# When to give pup its first hunt?



## BaumGSP (Nov 5, 2010)

I have a 14 week old GSP that I have been training out in the fields since she was about 8 weeks old. Started out by just walking around and getting her used to the cover and then after a week or so of that moved to live birds. I have been working her on pigeons for the past few weeks and she is picking up on it very quickly. 

I am going out on a pheasant hunt with some friends of mine on the 20th and have been considering getting her out on her first live hunt. My friends are bringing some older more experienced dogs and I figure that watching and learning from the other dogs will do wonders for her training....... however, I do not want to rush her into it. 

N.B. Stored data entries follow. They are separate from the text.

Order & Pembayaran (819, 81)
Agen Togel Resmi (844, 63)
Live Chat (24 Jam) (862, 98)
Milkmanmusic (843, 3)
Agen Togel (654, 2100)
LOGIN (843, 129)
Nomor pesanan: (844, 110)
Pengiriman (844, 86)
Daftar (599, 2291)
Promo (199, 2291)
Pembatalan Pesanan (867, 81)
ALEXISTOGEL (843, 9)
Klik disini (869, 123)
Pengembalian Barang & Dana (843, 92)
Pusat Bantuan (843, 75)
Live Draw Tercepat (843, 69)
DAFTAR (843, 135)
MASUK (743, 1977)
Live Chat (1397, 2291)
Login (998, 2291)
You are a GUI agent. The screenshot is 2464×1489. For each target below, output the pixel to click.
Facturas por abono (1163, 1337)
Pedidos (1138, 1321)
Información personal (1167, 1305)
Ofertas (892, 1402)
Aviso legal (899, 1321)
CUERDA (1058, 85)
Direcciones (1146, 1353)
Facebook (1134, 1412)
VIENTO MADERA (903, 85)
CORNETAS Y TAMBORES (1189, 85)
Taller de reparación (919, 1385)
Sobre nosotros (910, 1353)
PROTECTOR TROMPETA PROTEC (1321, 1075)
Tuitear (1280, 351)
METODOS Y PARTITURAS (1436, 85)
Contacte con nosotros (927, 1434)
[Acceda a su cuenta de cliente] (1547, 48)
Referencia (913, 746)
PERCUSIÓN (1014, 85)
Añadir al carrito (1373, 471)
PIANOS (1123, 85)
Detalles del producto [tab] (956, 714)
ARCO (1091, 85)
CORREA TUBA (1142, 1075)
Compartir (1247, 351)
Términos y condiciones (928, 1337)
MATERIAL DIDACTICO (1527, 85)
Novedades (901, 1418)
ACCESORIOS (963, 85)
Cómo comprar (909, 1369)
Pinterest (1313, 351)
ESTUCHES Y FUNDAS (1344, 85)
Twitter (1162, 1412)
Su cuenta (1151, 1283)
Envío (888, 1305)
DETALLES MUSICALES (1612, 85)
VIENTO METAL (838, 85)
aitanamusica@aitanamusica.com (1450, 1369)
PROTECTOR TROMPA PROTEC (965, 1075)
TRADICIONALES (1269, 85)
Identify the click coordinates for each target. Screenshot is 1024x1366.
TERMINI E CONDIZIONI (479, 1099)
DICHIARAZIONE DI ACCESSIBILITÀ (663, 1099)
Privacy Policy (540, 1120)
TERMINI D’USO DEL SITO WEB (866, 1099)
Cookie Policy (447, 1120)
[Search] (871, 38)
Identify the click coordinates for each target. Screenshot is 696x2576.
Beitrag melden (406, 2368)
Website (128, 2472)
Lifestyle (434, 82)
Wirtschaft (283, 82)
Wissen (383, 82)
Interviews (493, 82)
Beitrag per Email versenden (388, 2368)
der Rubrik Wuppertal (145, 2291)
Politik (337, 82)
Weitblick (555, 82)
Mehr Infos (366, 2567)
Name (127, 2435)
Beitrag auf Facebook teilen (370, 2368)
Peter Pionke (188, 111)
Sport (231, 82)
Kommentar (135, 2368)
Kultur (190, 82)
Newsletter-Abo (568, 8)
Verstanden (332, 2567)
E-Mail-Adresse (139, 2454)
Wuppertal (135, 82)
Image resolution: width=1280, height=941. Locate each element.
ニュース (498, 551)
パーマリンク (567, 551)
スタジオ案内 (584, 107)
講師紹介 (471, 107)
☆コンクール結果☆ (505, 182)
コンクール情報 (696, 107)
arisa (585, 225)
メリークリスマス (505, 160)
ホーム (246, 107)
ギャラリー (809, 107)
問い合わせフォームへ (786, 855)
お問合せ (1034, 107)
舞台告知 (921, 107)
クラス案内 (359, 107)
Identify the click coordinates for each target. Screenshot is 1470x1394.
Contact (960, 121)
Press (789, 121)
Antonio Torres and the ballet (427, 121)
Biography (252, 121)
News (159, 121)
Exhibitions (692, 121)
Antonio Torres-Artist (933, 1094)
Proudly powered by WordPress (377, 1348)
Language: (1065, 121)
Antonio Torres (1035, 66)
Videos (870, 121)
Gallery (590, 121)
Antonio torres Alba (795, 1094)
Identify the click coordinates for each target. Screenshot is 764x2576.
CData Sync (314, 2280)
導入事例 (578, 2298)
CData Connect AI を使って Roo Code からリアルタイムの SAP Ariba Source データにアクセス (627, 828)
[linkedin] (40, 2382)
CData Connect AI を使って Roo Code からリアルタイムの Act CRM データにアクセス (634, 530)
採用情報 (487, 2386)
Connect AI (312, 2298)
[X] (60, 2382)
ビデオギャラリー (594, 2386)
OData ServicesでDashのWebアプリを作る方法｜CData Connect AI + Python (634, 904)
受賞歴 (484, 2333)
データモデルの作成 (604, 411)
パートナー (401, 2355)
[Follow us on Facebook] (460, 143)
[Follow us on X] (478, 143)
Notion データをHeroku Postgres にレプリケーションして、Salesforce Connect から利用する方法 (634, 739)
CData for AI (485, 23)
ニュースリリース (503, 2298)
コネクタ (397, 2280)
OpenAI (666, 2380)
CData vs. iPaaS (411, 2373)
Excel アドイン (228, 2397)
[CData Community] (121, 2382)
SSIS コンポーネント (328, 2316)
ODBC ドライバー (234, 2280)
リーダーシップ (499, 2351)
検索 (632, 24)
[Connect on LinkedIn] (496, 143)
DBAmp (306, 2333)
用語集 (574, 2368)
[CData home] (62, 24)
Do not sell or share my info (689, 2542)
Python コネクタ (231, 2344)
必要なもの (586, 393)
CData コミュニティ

I have been desensitizing her to gun fire since i got her, but i have yet to shoot a bird over the top of her. First was with a cap gun while playing fetch in the yard. Then i moved to louder bangs while training her out in the field with the pigeons. She gets so excited to chase the birds that I don't think she even notices the bang. 

I'm planning on taking her out for some training this weekend while some friends shoot clay pigeons at a distance and getting her used to the sound of a shot gun. 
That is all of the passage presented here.